Report every line in the rows below that contains the word "what", and copy each such line in full.

++++ Given data

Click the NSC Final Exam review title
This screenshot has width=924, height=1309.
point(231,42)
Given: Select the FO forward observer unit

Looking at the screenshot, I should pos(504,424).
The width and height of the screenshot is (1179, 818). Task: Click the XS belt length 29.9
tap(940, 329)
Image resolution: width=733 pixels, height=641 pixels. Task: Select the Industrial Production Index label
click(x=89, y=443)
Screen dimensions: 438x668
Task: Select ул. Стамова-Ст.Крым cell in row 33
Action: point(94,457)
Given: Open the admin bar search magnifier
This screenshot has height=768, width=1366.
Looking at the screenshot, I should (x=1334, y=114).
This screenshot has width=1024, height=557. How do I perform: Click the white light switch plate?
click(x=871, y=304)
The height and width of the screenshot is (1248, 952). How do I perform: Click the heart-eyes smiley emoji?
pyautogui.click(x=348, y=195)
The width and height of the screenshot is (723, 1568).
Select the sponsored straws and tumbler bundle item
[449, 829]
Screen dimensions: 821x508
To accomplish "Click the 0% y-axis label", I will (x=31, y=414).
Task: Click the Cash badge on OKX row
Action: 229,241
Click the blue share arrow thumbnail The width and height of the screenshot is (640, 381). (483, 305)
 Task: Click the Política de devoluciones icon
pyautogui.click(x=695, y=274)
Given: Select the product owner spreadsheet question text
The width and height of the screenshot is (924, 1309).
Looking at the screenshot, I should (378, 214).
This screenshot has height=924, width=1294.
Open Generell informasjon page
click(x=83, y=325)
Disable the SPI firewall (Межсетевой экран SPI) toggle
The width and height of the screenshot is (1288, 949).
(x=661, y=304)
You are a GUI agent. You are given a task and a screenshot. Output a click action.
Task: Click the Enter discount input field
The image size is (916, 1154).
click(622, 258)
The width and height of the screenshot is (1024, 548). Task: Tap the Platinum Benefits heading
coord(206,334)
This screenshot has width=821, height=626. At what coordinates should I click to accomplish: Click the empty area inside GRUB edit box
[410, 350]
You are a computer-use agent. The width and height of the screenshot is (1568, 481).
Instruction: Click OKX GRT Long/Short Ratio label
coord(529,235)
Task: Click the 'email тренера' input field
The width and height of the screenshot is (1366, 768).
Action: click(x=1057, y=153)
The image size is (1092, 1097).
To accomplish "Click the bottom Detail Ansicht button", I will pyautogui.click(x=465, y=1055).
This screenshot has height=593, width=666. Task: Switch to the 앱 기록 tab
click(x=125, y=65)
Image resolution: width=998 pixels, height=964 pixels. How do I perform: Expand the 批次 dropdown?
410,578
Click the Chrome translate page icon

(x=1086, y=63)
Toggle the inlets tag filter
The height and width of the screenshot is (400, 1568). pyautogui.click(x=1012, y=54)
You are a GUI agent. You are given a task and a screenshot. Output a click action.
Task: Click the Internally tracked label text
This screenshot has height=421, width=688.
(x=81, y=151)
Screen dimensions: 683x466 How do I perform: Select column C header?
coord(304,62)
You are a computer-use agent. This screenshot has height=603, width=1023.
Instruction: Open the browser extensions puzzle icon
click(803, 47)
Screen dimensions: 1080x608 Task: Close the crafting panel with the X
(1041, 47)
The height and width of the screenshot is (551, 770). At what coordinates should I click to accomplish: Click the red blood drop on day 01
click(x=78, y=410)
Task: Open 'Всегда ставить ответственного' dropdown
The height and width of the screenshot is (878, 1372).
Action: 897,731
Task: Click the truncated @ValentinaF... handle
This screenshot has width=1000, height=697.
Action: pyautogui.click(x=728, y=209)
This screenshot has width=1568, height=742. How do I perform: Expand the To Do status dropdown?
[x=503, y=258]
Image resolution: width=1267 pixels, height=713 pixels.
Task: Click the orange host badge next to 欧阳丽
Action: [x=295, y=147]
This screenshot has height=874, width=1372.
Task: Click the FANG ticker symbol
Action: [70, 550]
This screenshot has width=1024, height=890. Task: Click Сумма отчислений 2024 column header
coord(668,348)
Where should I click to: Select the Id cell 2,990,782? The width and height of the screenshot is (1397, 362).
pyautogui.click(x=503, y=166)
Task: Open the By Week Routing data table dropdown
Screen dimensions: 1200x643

++++++++

▸ Worked solution
This screenshot has width=821, height=626. At what coordinates should I click to accomplish: Click the empty area inside GRUB edit box
The height and width of the screenshot is (551, 770). At what coordinates should I click to accomplish: Click the red blood drop on day 01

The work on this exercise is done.